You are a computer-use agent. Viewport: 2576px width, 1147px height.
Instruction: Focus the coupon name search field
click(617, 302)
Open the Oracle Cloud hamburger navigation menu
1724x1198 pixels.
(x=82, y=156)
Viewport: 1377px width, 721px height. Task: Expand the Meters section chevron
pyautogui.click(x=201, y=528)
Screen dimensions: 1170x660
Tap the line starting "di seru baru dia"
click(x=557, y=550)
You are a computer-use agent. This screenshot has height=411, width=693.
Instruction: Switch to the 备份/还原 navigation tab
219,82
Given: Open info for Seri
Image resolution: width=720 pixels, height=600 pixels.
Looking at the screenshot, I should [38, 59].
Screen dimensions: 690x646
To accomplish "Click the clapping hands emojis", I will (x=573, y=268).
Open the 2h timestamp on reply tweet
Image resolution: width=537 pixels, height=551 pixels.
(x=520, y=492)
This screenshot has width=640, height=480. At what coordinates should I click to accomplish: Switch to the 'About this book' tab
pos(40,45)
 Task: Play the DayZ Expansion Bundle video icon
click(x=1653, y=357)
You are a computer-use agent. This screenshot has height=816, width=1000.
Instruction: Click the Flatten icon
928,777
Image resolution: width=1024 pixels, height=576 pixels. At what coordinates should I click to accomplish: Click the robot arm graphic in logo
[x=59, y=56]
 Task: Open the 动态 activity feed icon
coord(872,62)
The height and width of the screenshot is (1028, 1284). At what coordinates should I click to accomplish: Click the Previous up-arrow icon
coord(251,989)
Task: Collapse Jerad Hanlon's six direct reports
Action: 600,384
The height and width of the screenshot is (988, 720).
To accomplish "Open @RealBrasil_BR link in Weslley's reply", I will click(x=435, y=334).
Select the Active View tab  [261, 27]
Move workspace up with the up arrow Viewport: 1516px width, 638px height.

*CONSEGNA*. Sostituisci "Instruction" con "Command" in tutti i dati sopra e riscrivili lasciando invariato tutto il resto.

*RISULTATO FINALE*.
You are a computer-use agent. Viewport: 2576px width, 1147px height.
Command: Focus the coupon name search field
click(617, 302)
Open the Oracle Cloud hamburger navigation menu
1724x1198 pixels.
(x=82, y=156)
Viewport: 1377px width, 721px height. Task: Expand the Meters section chevron
pyautogui.click(x=201, y=528)
Screen dimensions: 1170x660
Tap the line starting "di seru baru dia"
click(x=557, y=550)
You are a computer-use agent. This screenshot has height=411, width=693.
Command: Switch to the 备份/还原 navigation tab
219,82
Given: Open info for Seri
Image resolution: width=720 pixels, height=600 pixels.
Looking at the screenshot, I should [38, 59].
Screen dimensions: 690x646
To accomplish "Click the clapping hands emojis", I will (x=573, y=268).
Open the 2h timestamp on reply tweet
Image resolution: width=537 pixels, height=551 pixels.
(x=520, y=492)
This screenshot has width=640, height=480. At what coordinates should I click to accomplish: Switch to the 'About this book' tab
pos(40,45)
 Task: Play the DayZ Expansion Bundle video icon
click(x=1653, y=357)
You are a computer-use agent. This screenshot has height=816, width=1000.
Command: Click the Flatten icon
928,777
Image resolution: width=1024 pixels, height=576 pixels. At what coordinates should I click to accomplish: Click the robot arm graphic in logo
[x=59, y=56]
 Task: Open the 动态 activity feed icon
coord(872,62)
The height and width of the screenshot is (1028, 1284). At what coordinates should I click to accomplish: Click the Previous up-arrow icon
coord(251,989)
Task: Collapse Jerad Hanlon's six direct reports
Action: 600,384
The height and width of the screenshot is (988, 720).
To accomplish "Open @RealBrasil_BR link in Weslley's reply", I will click(x=435, y=334).
Select the Active View tab  [261, 27]
Move workspace up with the up arrow Viewport: 1516px width, 638px height.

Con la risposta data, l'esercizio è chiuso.